Weizhou Shen,Chenliang Li,Hongzhan Chen,Ming Yan,Xiaojun Quan,Hehong Chen,Ji Zhang,Fei Huang
2024-02-16
Abstract:Large Language Model (LLM) agents significantly extend the capabilities of standalone LLMs, empowering them to interact with external tools (e.g., APIs, functions) and complete various tasks in a self-directed fashion. The challenge of tool use demands that LLMs not only understand user queries and generate answers accurately but also excel in task planning, tool invocation, and result summarization. While traditional works focus on training a single LLM with all these capabilities, performance limitations become apparent, particularly with smaller models. To overcome these challenges, we propose a novel approach that decomposes the aforementioned capabilities into a planner, caller, and summarizer. Each component is implemented by a single LLM that focuses on a specific capability and collaborates with others to accomplish the task. This modular framework facilitates individual updates and the potential use of smaller LLMs for building each capability. To effectively train this framework, we introduce a two-stage training paradigm. First, we fine-tune a backbone LLM on the entire dataset without discriminating sub-tasks, providing the model with a comprehensive understanding of the task. Second, the fine-tuned LLM is used to instantiate the planner, caller, and summarizer respectively, which are continually fine-tuned on respective sub-tasks. Evaluation across various tool-use benchmarks illustrates that our proposed multi-LLM framework surpasses the traditional single-LLM approach, highlighting its efficacy and advantages in tool learning.
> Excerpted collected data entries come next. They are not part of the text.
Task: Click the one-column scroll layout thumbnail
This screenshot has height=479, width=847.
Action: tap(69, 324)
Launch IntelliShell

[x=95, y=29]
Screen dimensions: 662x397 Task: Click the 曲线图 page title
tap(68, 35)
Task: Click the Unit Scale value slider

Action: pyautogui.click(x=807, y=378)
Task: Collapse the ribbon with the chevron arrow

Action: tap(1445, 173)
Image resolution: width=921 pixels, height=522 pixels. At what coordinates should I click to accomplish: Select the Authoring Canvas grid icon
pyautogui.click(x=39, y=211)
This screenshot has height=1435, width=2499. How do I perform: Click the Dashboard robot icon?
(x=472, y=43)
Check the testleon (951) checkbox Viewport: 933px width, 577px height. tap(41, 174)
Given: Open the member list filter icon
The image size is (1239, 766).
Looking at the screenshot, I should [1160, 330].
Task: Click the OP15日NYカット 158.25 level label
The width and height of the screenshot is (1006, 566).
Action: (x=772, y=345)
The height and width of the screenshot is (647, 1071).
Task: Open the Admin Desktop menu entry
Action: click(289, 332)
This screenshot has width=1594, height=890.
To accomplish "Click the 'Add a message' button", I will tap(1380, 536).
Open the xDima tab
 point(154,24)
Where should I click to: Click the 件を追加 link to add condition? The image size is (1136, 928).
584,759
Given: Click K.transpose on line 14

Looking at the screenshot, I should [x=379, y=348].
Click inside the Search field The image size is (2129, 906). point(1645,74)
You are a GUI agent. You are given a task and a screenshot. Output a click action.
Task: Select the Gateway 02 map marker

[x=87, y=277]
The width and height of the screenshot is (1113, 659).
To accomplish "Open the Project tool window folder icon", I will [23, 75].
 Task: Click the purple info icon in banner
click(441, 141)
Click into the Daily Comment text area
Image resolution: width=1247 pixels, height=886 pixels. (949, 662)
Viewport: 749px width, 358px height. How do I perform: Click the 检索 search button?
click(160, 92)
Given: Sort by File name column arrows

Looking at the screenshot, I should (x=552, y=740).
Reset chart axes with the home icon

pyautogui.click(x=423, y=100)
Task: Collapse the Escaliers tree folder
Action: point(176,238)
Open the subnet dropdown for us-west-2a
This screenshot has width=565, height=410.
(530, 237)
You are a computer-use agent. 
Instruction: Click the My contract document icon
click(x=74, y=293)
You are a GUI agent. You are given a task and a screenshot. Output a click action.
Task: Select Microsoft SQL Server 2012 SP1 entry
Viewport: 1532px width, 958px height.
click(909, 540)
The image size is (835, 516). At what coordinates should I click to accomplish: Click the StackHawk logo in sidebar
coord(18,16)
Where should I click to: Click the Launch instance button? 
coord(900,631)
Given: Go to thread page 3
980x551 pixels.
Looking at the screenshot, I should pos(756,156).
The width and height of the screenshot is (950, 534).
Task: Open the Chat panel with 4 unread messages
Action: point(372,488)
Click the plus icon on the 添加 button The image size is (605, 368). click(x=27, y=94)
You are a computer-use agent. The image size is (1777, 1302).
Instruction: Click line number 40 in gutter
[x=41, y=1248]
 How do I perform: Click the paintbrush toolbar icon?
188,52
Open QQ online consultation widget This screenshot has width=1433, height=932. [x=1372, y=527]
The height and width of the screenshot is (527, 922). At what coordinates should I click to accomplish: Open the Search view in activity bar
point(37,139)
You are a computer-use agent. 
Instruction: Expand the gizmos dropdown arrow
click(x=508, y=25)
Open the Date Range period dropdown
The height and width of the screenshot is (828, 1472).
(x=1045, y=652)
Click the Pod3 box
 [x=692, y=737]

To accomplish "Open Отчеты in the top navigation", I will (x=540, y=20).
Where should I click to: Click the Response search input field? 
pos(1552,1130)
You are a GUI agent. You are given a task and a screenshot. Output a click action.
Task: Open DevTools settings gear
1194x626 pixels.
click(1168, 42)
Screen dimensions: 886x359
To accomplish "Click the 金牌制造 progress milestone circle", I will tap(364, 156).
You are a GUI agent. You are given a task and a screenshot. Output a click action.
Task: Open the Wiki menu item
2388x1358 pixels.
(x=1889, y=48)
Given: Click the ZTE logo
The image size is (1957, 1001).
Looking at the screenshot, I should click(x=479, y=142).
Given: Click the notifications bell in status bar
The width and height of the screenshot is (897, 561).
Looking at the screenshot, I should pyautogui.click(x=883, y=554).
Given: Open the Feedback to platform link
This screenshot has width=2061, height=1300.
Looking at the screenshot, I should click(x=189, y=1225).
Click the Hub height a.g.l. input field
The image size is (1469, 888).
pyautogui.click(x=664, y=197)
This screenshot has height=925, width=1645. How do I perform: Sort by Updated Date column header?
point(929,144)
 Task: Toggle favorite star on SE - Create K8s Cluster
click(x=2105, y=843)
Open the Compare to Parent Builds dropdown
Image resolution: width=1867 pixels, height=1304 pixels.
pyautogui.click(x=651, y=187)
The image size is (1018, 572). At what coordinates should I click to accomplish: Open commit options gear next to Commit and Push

Artificial Intelligence,Computation and Language
What problem does this paper attempt to address?
This paper mainly discusses the limitations of large language models (LLMs) in tool usage ability, and proposes a multi-LLM agent framework called α-UMi to address this issue. Traditional single-LLM methods attempt to equip a model with the ability to understand user queries, task planning, tool invocation, and result summarization simultaneously, but they perform poorly in small-scale models. The paper proposes to decompose these capabilities into planners, invokers, and summarizers, each implemented and working collaboratively by separate LLMs. Through the progressive fine-tuning strategy from global to local (GLPFT), the basic LLM is first fine-tuned on a complete dataset, and then further fine-tuned for specific tasks of each component. Experimental results show that the α-UMi framework outperforms traditional single-LLM methods in various tool usage benchmark tests, demonstrating its effectiveness and advantages in tool learning, especially for small-scale LLMs.